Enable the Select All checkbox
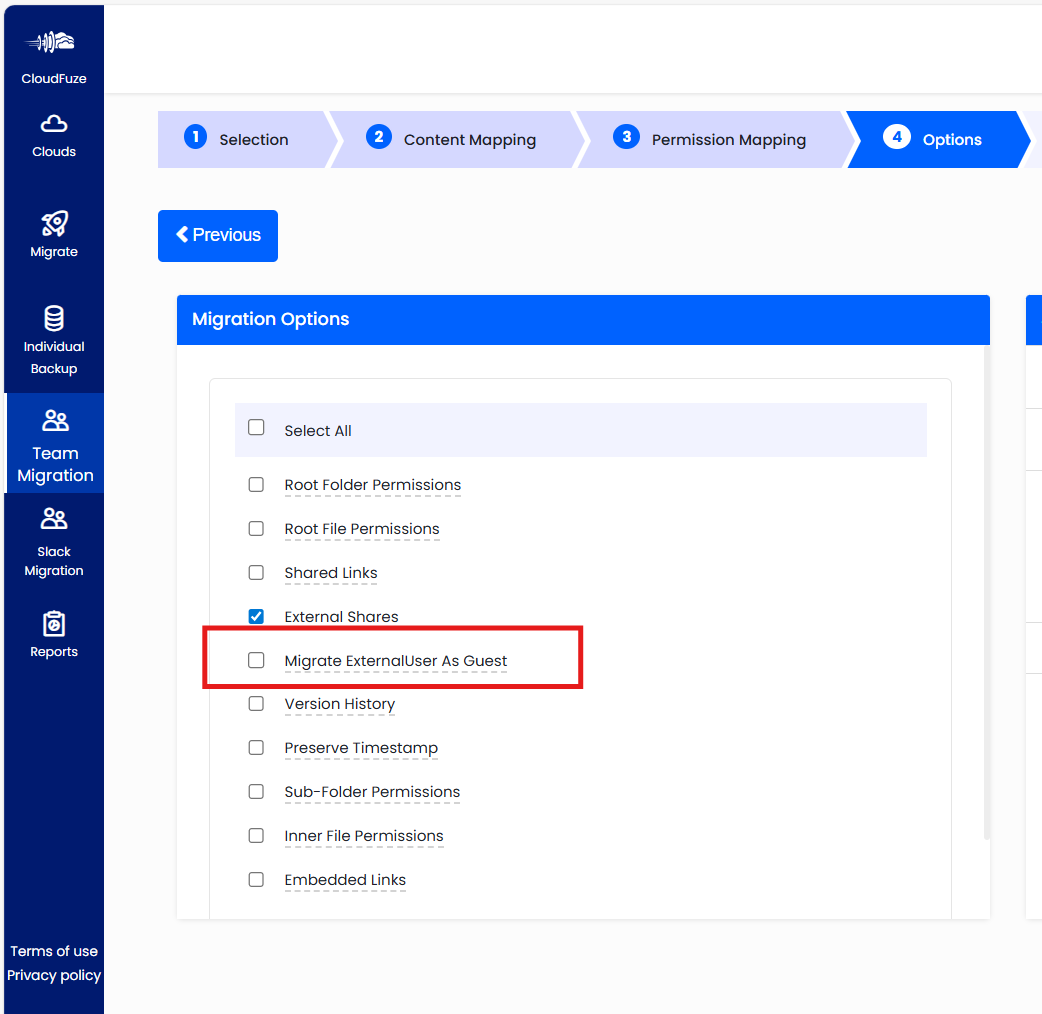The image size is (1042, 1014). pos(256,427)
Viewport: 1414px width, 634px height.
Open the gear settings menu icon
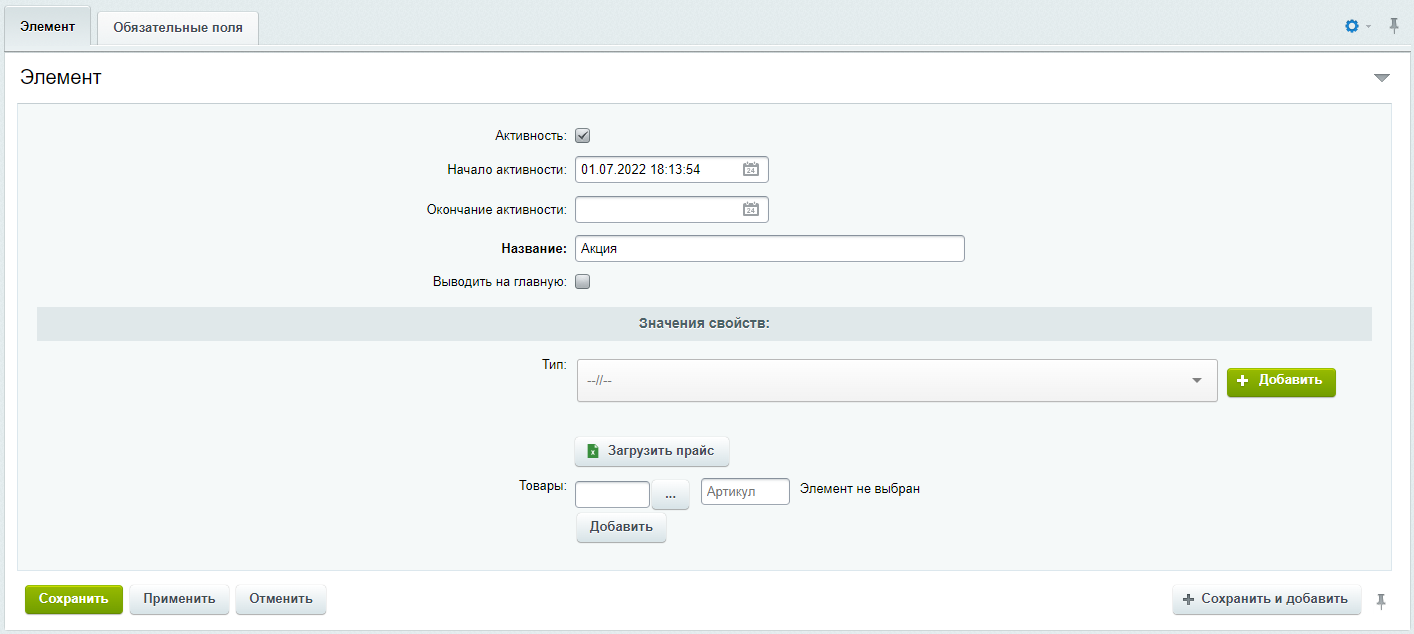click(1352, 26)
........
**The problem:** Render all entries verbatim, excluding any pictures they hold.

**Solution:**
Enable the Select All checkbox
The image size is (1042, 1014). pos(256,427)
Viewport: 1414px width, 634px height.
Open the gear settings menu icon
click(1352, 26)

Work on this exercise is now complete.